The Column Online



by Alejandro de la Costa

MBS Productions

Directed by Mark-Brian Sonna
Assistant Director, Props & Stage Manager- Lindsey Humphries
Costume & Lighting Design- Mark-Brian Sonna
Sound & Set Design- Alejandro de la Costa
Production Coordinator- Dylan Peck

Xav- Dillon M. Ford
Zoe- Anne DeFilippo
Will- Spencer Christian Nelson
Yvette- Katie Reynolds

Reviewed Performance: 6/9/2012

Reviewed by Kayla Barrett, Associate Critic for John Garcia's THE COLUMN

Two young married couples take a weekend vacation together in a cabin by the lake. By mistake they end up reserving a two bed cabin instead of a two bedroom cabin. They have no privacy, they have been best friends since college, and to make things more complicated they used to date each other's spouses.

The men have no idea that their wives are having an affair. What the women don't know is that their husbands aren't being faithful either. They all suspect each other but refuse to confront their spouses for fear of revealing their own infidelities. In a small two bed cabin, just how long will they be able to keep their secrets? And who the hell is Paul? This play, written by MBS resident playwright Alejandro de la Costa and inspired by over-the-top Spanish Telenovelas is a whirlwind of twists, turns and who's doing who. This play is rated R for language, se*ual content and butts. Lots and lots of butts.

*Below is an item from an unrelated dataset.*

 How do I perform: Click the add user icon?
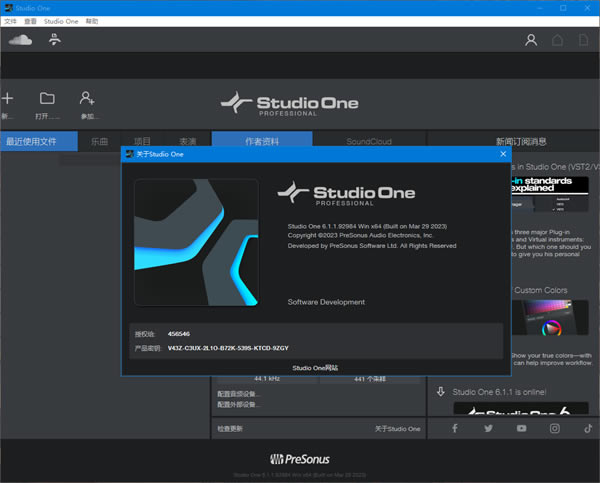point(87,98)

Stone Cottage Theatre is an intimate setting. The wood panel walls, peaked ceiling, green shutters and stone fireplace make a cozy little cabin sized room. There are several scenes which will make you blush, and in this tiny space you cannot pretend you missed them. The intimate space adds to the awkward and suspenseful silences and anticipation.

This play is written for current times, making references to Glee, Punk'd and an assortment of modern situations. Uplifting music choices by de la Costa include Fun's "We Are Young" and The Wanted's "I'm Glad You Came". During scene changes, electronic music is played.

2 Couples 2 is a dirty little farce about love, marriage, sex and infidelity. I find it intriguing that Alejandro de la Costa gives the characters names that begin with W, X, Y and Z. He also implements a suggestive cabin address. I appreciate the fact that de la Costa oversees the production and works with director Mark-Brian Sonna to ensure the original intent of the play. It isn't often that one gets to see a play in its complete and unadulterated format.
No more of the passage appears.